There were no words in Quinton’s debut graphic novel, aside from the title in white block letters on the cover. Not a single sentence to contribute to the narrative, or to give context to place and time, even to name characters. The story was told purely through Quinton’s illustrations, two hundred pages of imagery. The conflict, the character development, the meaning, could be unlocked only by studying the images and their relationship with one another.
Raking Light was the title, an art restoration term for using light at an oblique angle to reveal the imperfections of a painting. Some fans of Raking Light clung to those two words as evidence that it was autobiographical, that the mysterious artist was revealing his very soul and all of its ugly imperfections. And perhaps so much was revealed that the artist couldn’t bear to let it see light without anonymity.
The autobiography was one theory. The artist’s approach left plenty of room for interpretation. Raking Light was gritty and dark. Shadows hid so much that the viewer’s imagination was forced into filling in the darkness with his or her own perspective. What was in the light was explicit in every way. Scars were emphasized. Nudity was shown with every minute flaw accentuated. Violence was guttural – the vivid portrayal of a tragic car accident, and the self-violence that followed.
The faces and bodies of the two main characters, a young man and woman, were intensely realistic, with a concentration on the eyes to convey the polar extremes of warmth and pain. Yet the environments that floated around the characters were surreal, somewhere between the worlds within a David Lynch Film and a Salvador Dali painting. The contrast between the two components was jarring. And everything was realized in rich black and white.
Who was the artist? Hidden behind the mocking pseudonym Jay Walker, fans and critics could do nothing more than suppose his intentions. What were his interests? His politics? His background? For some, discovering the identity of the creator was essential to understanding the meaning of the work.
For others, the identity was irrelevant. Some believed ambiguity was intended to allow each person to find his or her own meaning.
Apart from the ambiguity of the storyline, the meaning behind the emotions was clear, as was the sequence of emotions. The story began with infatuation, that fluttering state when the body is as light as air, when two find each other for the first time and the eyes open to revelation. Infatuation transcended to an experience that language is ill equipped to categorize, that state where nothing matters except for the other, where eyes reveal the soul and the connection that had manifested. Following, an abrupt atrocity, wicked and unjust, tore one from the other, and the eyes dimmed under the shadow of loss. Then madness set in and the eyes, unblinking, were wide and fixed like stone. The story ended with a sullen acceptance and the one left walking alone.
Quinton’s pseudonym helped him to detach from the buzz. He could be sheltered from personal inquiries about the meaning of Raking Light that would have surely been too much for the artist to handle. The conversations took place in universes far away from his nearly solitary reality and avoidable with the right measures. He could exist detached from the public buzz as if Raking Light never was.
After the first print run, the artist flipped through the pages of a copy that his agent had shown him; and upon returning the copy, it was the last time he ever touched it. Quinton didn’t own a copy and any versions of the original artwork that were used to create Raking Light were stored away with no intentions of ever opening the carefully sealed boxes. The only faint reminder was a sketch of a young woman hanging in his apartment that was drawn long before Raking Light ever had a reason to be.

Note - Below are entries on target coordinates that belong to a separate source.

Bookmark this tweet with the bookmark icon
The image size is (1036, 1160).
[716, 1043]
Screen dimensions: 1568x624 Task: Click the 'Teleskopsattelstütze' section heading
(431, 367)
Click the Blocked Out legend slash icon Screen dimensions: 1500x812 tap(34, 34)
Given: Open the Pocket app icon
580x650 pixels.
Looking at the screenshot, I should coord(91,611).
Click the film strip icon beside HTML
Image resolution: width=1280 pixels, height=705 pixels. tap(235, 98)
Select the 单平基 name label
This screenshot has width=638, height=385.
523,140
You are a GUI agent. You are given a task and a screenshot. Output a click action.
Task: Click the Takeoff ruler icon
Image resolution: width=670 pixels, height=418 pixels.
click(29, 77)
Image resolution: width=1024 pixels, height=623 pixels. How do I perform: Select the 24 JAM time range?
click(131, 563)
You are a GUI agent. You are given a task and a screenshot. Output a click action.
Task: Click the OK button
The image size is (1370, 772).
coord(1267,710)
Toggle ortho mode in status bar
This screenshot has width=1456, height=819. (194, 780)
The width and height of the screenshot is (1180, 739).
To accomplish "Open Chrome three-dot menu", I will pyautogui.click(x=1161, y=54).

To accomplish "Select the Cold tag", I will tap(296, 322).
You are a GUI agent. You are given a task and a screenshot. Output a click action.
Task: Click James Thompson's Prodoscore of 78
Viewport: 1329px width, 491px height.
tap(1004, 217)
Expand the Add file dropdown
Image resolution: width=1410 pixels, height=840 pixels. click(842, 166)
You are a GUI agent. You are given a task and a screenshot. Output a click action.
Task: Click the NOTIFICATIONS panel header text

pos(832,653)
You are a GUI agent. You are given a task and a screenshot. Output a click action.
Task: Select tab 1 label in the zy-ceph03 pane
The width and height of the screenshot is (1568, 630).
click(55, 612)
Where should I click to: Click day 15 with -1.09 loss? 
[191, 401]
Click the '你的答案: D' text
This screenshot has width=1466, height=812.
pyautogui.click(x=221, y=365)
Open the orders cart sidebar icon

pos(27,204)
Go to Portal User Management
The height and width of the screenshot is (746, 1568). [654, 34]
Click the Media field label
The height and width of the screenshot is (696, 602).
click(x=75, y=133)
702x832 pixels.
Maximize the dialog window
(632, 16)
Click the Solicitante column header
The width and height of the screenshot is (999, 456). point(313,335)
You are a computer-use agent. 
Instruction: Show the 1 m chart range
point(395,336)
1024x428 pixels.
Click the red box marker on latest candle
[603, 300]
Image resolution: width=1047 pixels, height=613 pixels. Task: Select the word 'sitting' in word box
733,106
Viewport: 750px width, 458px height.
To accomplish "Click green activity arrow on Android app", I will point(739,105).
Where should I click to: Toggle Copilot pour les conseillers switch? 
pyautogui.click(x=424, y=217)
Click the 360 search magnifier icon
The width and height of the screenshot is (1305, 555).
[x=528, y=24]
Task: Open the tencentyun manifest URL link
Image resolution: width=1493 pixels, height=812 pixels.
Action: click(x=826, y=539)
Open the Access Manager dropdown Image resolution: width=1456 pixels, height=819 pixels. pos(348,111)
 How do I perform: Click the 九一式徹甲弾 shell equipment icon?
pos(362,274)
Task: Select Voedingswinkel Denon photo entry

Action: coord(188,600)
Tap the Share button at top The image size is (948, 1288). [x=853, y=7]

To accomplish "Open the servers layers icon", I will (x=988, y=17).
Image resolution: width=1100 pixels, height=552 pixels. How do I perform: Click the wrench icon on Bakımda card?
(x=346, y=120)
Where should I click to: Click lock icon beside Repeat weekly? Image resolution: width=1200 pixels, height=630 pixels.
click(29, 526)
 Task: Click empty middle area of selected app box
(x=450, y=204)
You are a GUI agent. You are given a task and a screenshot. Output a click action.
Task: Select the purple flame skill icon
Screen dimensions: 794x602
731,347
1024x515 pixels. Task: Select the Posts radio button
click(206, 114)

Not too long after the book was published, the agent had broached the subject of the work’s meaning, but was met with a gaze that was completely vacant and against only silence where his client, his friend, seemed to go into a trance, the agent left the apartment unnoticed and never brought up the subject again.
Raking Light had remarkable success, but Quinton did not allow himself to benefit. Only from the second graphic novel that was just as dark but unrelated in subject matter, did he begin to take payment. Every penny of Quinton’s portion of the profit from Raking Light was donated to charity.
Raking Light was never meant to be and there it was. Quinton had created the work because he had to, because it needed to be evacuated from his mind the way an exorcism evacuates the demon. The fact that it was discovered was happenstance.
His agent, Troy, had stumbled on what would be Raking Light in the basement of a rowhome in Queens, New York. He was dating Quinton’s sister as he travelled between New York and Philly, paying his dues in a small music agency. The romance was long enough to be introduced to her brother. Quinton was living with his sister for a few months following the third stay in the hospital as he tried to piece his life together working as a freelance graphic designer. He was reclusive and would often leave the home when Troy stayed the night. His sister never discussed Quinton’s issues, only that he had always seen things differently than others, and he was trying to get over things from his past.
One evening, when the upstairs had suddenly gotten very cold, Troy went to the basement to check the heater, and there was Quinton on the floor putting together panels of art. In a near manic state, he didn’t notice Troy who watched, amazed by the work. Over the next several months, Troy got to know Quinton and eventually was permitted to see the artist’s work-in-progress. Their friendship strengthened as the romance between Troy and Quinton’s sister waned. Nearly a year later, Troy convinced Quinton to let him try for a publishing deal. Quinton’s reason – to make amends.